--- Input rows ---

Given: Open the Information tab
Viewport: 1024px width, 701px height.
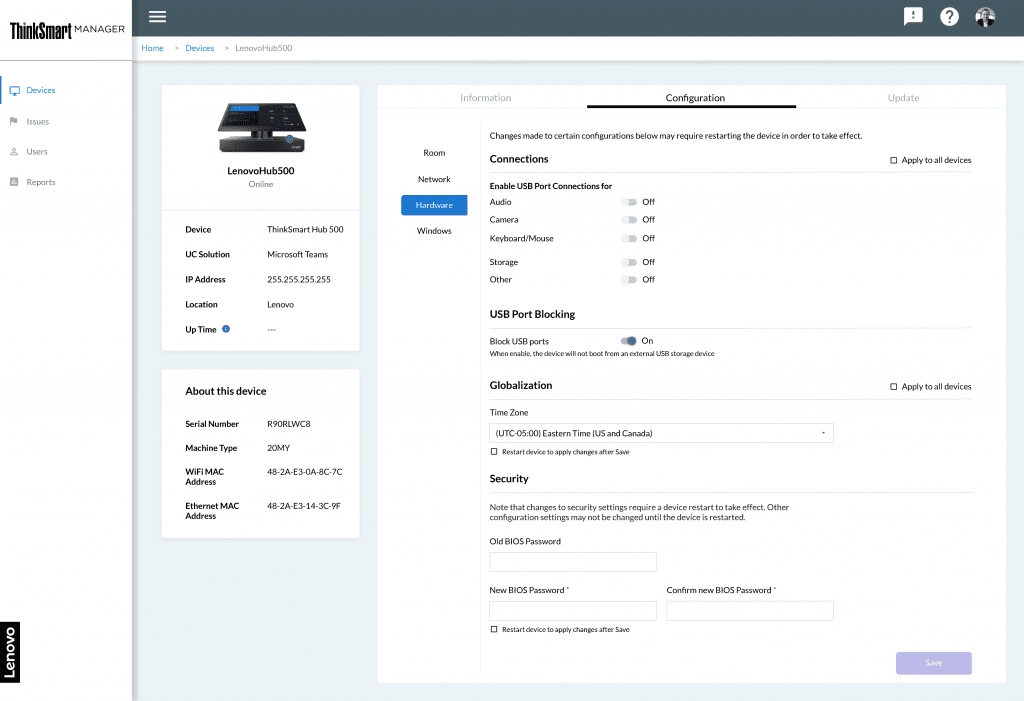Looking at the screenshot, I should click(x=485, y=98).
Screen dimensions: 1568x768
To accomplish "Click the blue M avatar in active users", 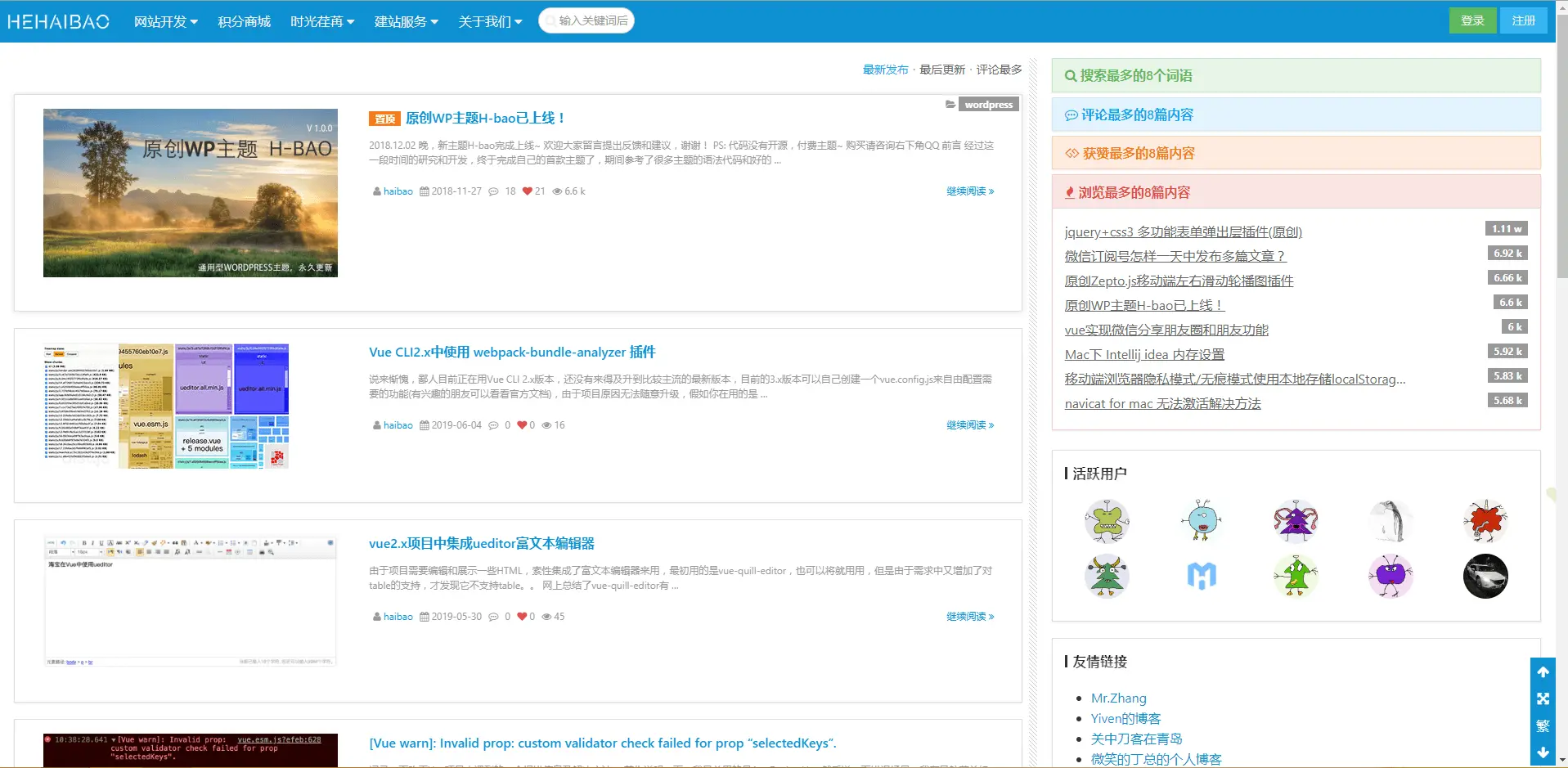I will tap(1202, 576).
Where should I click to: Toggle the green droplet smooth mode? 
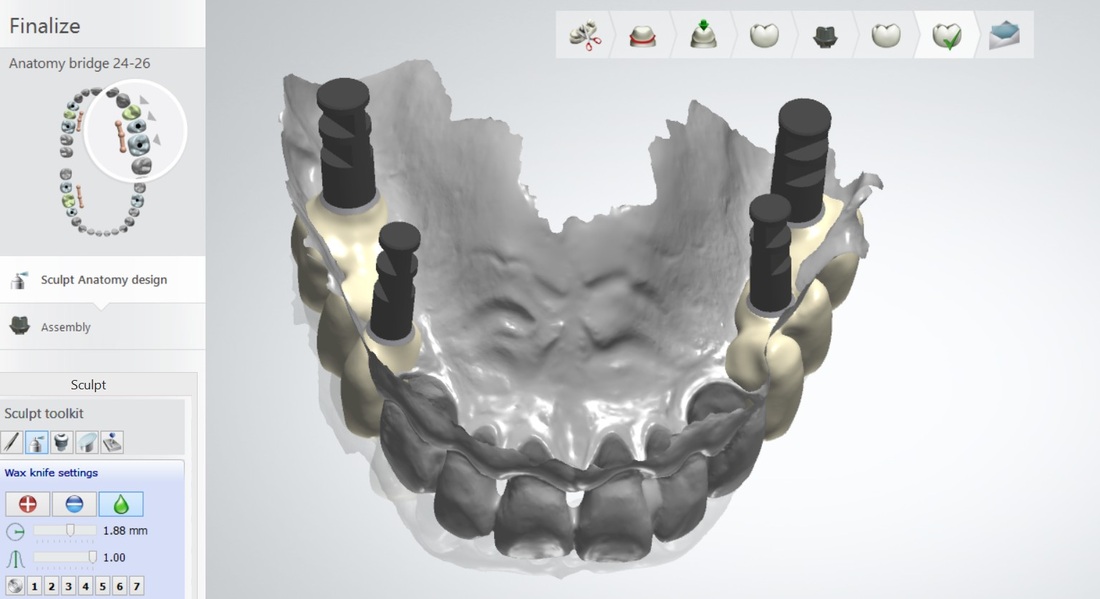[121, 504]
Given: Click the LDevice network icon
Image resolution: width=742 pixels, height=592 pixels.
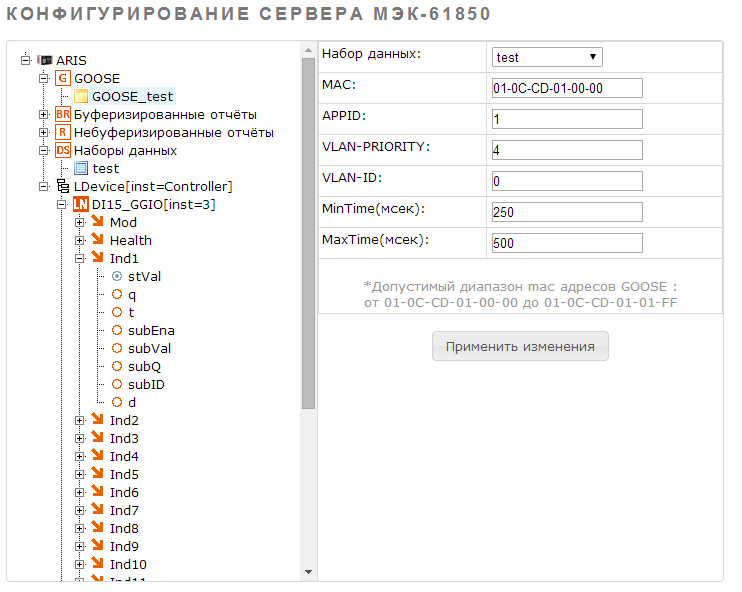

---

Given instruction: Locate each line of the listing that contains the string "width", matching case exactly, and copy those lines out in full.

Exercise response:
Viewport: 1024px width, 701px height.
Image resolution: width=742 pixels, height=592 pixels.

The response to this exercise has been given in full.